And a Rose Bloomed!

Nancy Flynn Gardening, Neighborhood, Stream of Consciousness Archive

Photo by Acabashi

I got home from my four miles to/from the public library and, lo and behold, after writing about everyone else’s roses still in bloom, I found a drooping flower on the climber on the south side of the house, one of the sunset-colored and mightily fragrant roses that smell of rain or cinnamon or cut flowers or maybe even grass. A good day. The silly novel project goals met. Rosetta Stone Italian studied for at least an hour. A long walk, a bike ride to score homemade chocolate chip cookies and a brownie, a nap, magazine reading in front of the gas fire including the Movies Rock supplement to Vanity Fair, Neil Young’s Ordinary People now after the soundtrack to Once (I love so much of that!) after hours of KBPS classical and the CD of Paul Potts arias.

Did I mention I also washed a load of clothes, got the trash to the curb, let cats in and out at least a dozen times, emptied and reloaded the dishwasher, shopped on the Internet, answered e-mail, cruised a couple of art blogs, opened mail, read a movie review in the new New Yorker, talked to one of my sisters and the son of a friend and J. in DC, read two essays about poetry and poetics in a collection put out by Field at Oberlin College, had a pizza delivered and ate two pieces, the rest will be leftovers for a few days, sorted and moved and recycled, finished the latest Adbusters with the article about Richistan, and that the solution isn’t to bring the poor up but to get the rich to go way, way down.

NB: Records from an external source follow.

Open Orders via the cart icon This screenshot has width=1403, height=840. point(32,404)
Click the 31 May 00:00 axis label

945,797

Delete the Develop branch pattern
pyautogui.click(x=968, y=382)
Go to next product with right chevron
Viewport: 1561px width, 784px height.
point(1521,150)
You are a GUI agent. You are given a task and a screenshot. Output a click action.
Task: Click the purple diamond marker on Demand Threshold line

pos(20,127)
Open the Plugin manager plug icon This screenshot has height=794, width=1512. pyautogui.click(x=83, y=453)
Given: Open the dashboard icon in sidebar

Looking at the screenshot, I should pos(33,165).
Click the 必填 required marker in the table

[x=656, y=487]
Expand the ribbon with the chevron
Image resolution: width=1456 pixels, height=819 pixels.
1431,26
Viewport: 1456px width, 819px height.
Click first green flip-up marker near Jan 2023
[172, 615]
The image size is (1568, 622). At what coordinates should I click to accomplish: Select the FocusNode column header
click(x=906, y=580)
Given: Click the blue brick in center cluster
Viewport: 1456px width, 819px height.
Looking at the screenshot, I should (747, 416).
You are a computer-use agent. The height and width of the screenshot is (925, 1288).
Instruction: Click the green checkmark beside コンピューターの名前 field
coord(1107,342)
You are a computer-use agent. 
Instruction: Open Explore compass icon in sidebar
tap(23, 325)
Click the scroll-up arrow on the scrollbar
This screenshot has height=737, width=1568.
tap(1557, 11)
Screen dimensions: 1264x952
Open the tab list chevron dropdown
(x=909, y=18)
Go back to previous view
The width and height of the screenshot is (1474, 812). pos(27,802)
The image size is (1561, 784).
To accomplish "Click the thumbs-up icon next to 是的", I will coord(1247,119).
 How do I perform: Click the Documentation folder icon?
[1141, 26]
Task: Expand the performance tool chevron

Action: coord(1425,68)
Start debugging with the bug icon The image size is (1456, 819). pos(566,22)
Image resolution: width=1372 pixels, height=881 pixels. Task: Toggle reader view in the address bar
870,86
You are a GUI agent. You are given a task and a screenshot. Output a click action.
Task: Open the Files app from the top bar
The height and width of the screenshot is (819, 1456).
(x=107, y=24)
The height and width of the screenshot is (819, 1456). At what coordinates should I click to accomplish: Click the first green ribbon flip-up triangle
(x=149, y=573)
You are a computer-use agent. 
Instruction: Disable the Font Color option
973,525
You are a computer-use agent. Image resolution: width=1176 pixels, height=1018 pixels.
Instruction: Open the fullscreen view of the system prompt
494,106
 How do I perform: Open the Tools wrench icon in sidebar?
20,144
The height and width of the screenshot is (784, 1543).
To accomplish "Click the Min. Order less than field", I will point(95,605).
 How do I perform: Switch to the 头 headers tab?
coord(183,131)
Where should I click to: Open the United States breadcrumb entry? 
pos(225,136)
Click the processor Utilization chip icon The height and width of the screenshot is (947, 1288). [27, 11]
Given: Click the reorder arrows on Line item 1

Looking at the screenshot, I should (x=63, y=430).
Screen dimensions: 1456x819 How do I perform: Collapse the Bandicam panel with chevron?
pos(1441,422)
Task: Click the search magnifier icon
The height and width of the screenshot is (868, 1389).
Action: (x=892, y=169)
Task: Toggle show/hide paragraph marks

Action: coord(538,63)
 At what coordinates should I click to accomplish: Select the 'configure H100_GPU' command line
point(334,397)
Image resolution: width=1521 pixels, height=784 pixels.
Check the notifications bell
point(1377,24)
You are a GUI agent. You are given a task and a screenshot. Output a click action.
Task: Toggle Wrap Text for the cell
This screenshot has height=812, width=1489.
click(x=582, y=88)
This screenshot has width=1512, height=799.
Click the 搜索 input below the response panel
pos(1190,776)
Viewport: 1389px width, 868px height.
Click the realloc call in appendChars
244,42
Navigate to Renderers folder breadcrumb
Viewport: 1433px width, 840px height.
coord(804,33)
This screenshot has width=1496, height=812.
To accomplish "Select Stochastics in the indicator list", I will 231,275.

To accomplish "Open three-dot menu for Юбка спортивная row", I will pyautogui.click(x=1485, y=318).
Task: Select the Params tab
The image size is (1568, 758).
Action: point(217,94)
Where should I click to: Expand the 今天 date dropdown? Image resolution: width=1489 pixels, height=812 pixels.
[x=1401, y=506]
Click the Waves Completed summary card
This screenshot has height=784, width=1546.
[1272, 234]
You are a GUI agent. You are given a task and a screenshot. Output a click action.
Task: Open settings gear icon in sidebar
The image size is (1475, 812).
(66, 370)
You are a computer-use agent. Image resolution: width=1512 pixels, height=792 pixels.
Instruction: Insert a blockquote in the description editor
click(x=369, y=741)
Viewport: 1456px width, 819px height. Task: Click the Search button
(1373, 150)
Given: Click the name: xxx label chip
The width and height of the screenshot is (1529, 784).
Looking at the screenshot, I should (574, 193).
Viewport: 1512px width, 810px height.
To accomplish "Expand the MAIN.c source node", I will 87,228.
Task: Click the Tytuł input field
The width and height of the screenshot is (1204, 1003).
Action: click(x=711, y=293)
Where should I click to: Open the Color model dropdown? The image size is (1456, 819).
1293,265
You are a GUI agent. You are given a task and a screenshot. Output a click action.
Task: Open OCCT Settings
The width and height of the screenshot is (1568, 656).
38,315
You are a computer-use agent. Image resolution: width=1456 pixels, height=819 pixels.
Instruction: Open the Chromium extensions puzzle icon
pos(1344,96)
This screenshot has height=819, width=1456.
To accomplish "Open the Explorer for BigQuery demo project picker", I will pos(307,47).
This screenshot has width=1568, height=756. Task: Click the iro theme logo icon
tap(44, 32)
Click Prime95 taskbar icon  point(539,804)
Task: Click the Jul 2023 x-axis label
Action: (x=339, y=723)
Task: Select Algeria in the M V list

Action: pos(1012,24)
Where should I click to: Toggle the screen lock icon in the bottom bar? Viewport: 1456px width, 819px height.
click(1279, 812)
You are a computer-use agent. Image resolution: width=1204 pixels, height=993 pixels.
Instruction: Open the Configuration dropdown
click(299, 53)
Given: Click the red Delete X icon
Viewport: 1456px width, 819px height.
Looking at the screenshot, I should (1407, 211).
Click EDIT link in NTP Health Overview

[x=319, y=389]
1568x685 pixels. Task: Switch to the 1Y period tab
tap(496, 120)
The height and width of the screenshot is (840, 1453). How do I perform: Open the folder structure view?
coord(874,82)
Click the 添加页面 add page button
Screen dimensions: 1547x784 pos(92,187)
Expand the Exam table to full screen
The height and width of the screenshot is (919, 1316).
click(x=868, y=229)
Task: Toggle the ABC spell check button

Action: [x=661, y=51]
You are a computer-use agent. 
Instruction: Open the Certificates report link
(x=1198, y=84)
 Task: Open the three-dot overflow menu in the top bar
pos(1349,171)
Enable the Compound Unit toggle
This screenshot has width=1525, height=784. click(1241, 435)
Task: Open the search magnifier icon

And throughout this day, I felt a bit isolated and inadequate, like I’m not reaching out, not connecting to my people, my tribe, my community, whoever they might be. But can’t it be enough to give a roll of nickels as part of a tip to the pizza girl, and an extra quarter to the now-pregnant waitress (maybe owner?) at Cup & Saucer over at 30th and Killingsworth? To compliment the hard word of Eric and his landscape crew to the next-door neighbor? To smile and say hello to every person I walked or biked by today, the ones who crossed my path, the ones who, for the briefest of instants, inhabited the same world as my own?

Yeah, yeah, yeah, I tell myself. All this is possible because someone else does the dirty work of earning a living that pays the bills for me. But, but, but, haven’t we also made our choices, simplified our reality, so that time on my hands is desirable and possible? To pay attention. Be attentive. Present. Slowed down instead of multi-tasking. Listening instead of talking. Opening a sliding glass door to let cats out and back in again. Making progress on the stack of books and magazines on the coffee table in the living room. Mostly unplugged, unmediated, uninterrupted with huge swathes of quiet. That seems like Richistan to me.